▽
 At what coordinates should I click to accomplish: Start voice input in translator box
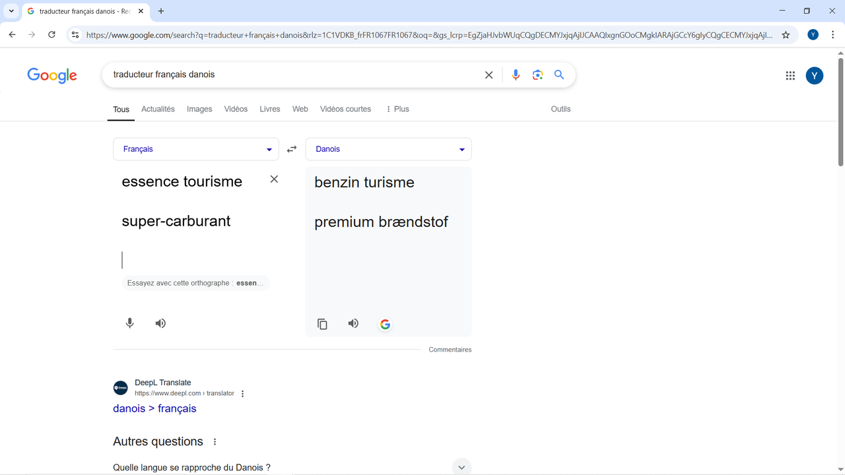[130, 323]
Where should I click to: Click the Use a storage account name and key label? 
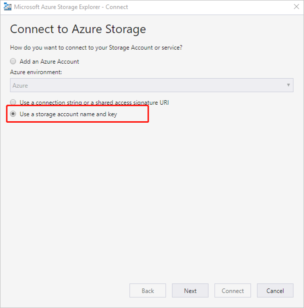click(68, 114)
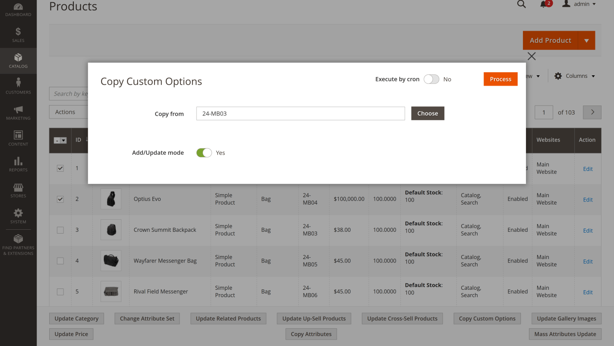Screen dimensions: 614x346
Task: Select the Sales section icon
Action: tap(18, 35)
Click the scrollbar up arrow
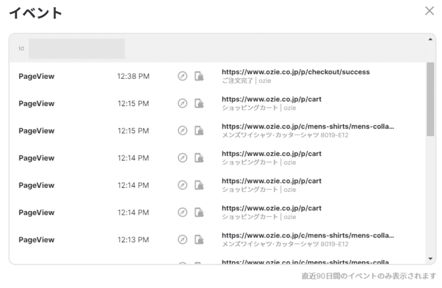The height and width of the screenshot is (288, 442). point(430,39)
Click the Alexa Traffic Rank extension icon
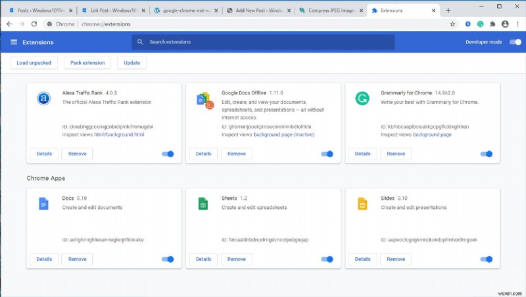Viewport: 526px width, 297px height. pos(43,99)
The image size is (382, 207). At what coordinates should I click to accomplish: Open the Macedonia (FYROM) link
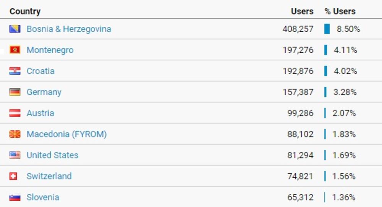[66, 134]
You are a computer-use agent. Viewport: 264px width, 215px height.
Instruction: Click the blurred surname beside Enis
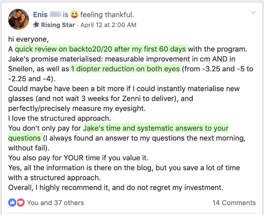[x=55, y=15]
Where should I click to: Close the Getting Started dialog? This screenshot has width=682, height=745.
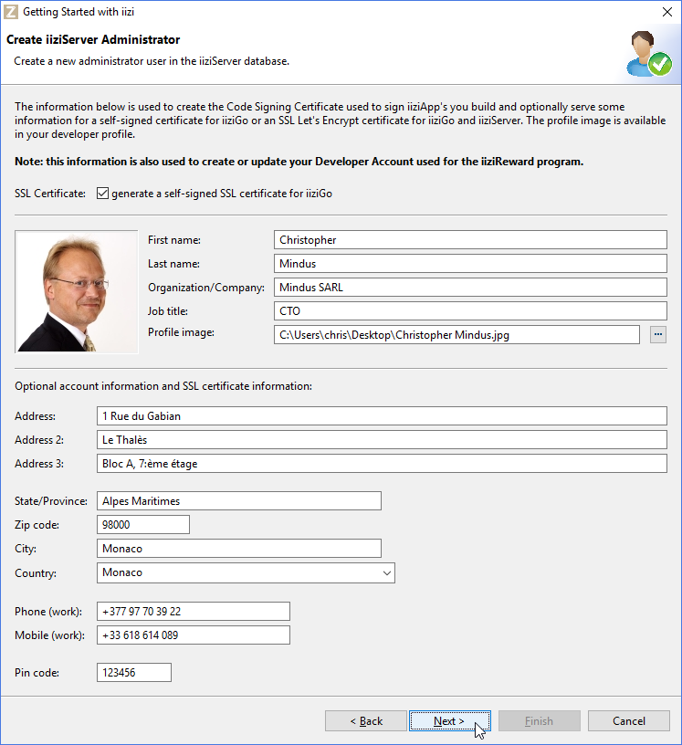pos(666,13)
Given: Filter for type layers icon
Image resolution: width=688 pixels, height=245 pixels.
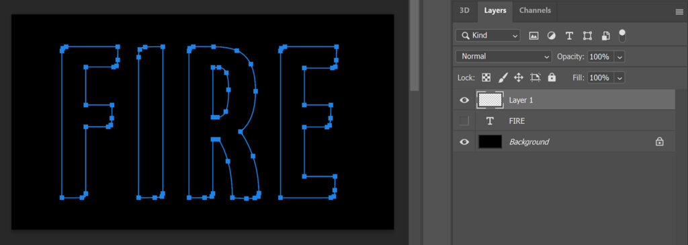Looking at the screenshot, I should coord(569,36).
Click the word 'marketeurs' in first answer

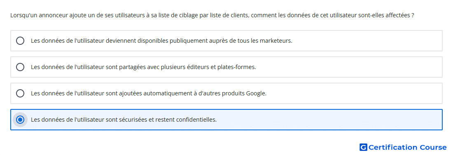(276, 41)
△
> [Problem details]:
Leaving out all pictures, repeat word for word the lines from the one containing "Where should I click to: Close" through the final line of the material above.

> [Task answer]:
Where should I click to: Close the Getting Started dialog? This screenshot has width=682, height=745.
pos(666,13)
Given: Filter for type layers icon
Image resolution: width=688 pixels, height=245 pixels.
Looking at the screenshot, I should coord(569,36).
Click the word 'marketeurs' in first answer

(276, 41)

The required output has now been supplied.